In The Nation He Built, Michael Grunwald ‘review[s]…Barack Obama’s domestic policy legacy—and the changes he made while nobody was paying attention.’
Some brief highlights from Grunwald’s opus (though we highly encourage reading the entire fascinating piece) include the following:
‘Despite a Congress that attempted to block his every effort, Obama managed to enact massive student loan reforms, stop the Keystone XL pipeline, crack down on exploitative for-product colleges, double fuel-efficiency standards for cars, extend Medicare’s long-term solvency by 13 years, and ensure medical coverage for around 18 million uninsured Americans.
Thanks to Obamacare, insurers can’t deny cover due to pre-existing conditions and there are no longer co-payments for quit-smoking programs, birth control pills, certain cancer screenings and other preventive care.
Gay Americans can now get married and serve openly in the military, Federal contractors can no longer discriminate against gays, and women can now serve in combat.
Solar energy installations are up nearly 2,000 percent. Behind the scenes, Obama quietly pushed through a series of lower-profile efficiency mandates for appliances.Just one of those rules, for commercial air conditioners, will singlehandedly reduce US energy use by 1 percent.
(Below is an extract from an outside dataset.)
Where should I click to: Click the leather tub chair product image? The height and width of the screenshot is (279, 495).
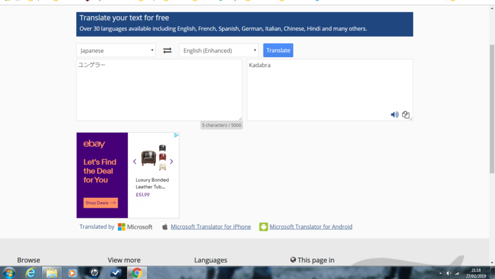coord(153,157)
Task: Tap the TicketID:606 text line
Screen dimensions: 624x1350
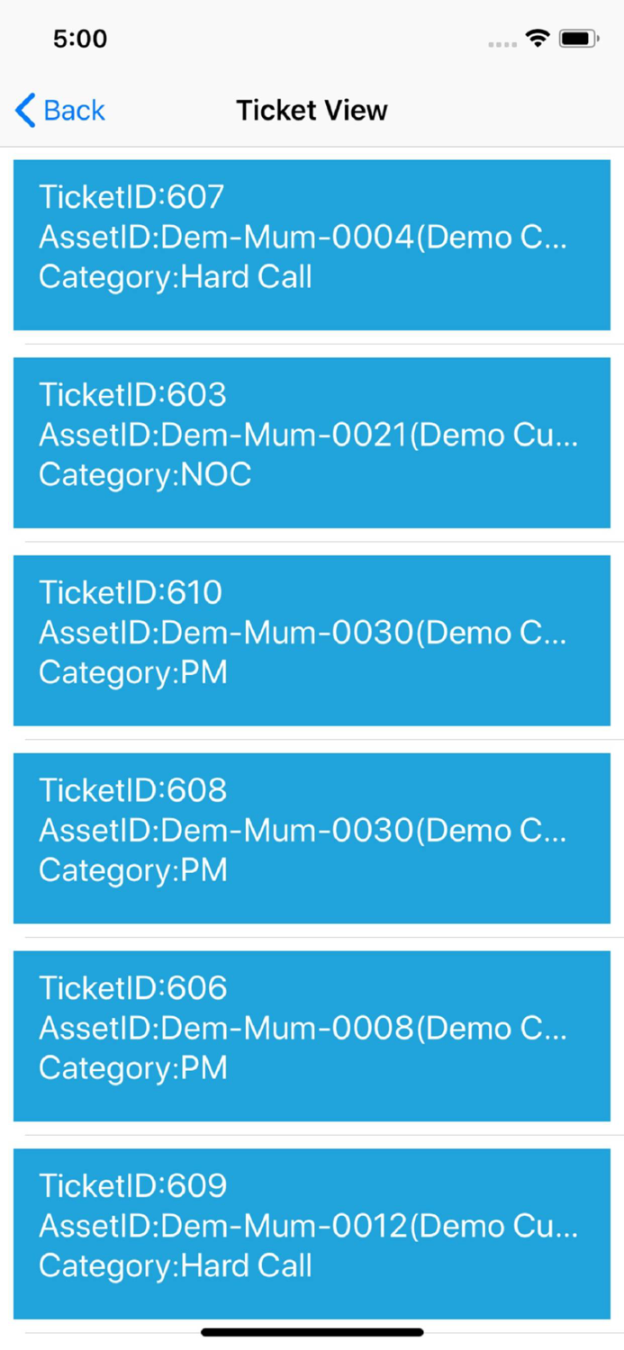Action: [133, 987]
His Climate Action Plan aims to eliminate 6 billion metric tons of carbon through 2030. His carbon rule for power plants alone aims to slash power-sector emissions by 32 percent. An energy efficiency effort known as ‘appliance and equipment standards’ is on track to slash 3 billion tons of emissions by 2030 – the equivalent of taking every car off America’s roads for two years, or shutting down every power plant for a year and a half.’
When the Republicans took the Senate in 2015, Obama told his staffers to take a minute to mope and then get back to work, saying, ‘We still run the largest organization on the planet, with the largest capacity to do good.’
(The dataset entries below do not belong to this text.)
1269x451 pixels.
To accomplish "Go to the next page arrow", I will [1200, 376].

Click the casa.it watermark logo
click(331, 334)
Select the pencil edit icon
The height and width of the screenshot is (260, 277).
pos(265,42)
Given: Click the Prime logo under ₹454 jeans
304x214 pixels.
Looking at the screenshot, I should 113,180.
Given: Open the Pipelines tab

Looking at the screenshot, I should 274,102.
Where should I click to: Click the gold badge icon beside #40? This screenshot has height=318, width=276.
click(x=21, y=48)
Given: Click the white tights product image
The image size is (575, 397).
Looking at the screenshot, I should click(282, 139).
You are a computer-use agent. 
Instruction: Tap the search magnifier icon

And that is the crux of Obama as a president and as a person. He recognises that things must change and is committed to creating a better, more just world through tangible action. At only 54 years old, his capacity to continue impacting the world for many years to come is massive. We cannot wait to see how he chooses to do so come next year.
Comic Relief Award
Saturday Night Live
Saturday Night Live seems to be turning a corner for the better, which is saying a lot considering the 41-year-and-counting comedy institution had been pronounced all but dead (and certainly unfunny) ever since head writer Tina Fey left her post back in 2006. But SNL has recently started to turn out smarter and edgier comedy. Sure, the show is still very much hit-and-miss (conducive, it would seem, to its live format), but some of this past year’s sketches and skits were not only funny to watch but daring. Be it social commentary (“The Day Beyonce Turned Black“), topical humour (“Hillary Campaign Ad“), or straightforward parody (“Calvin Klein Ad“), it’s refreshing that such a longstanding institution still deems it important to comment on issues in its own capacity.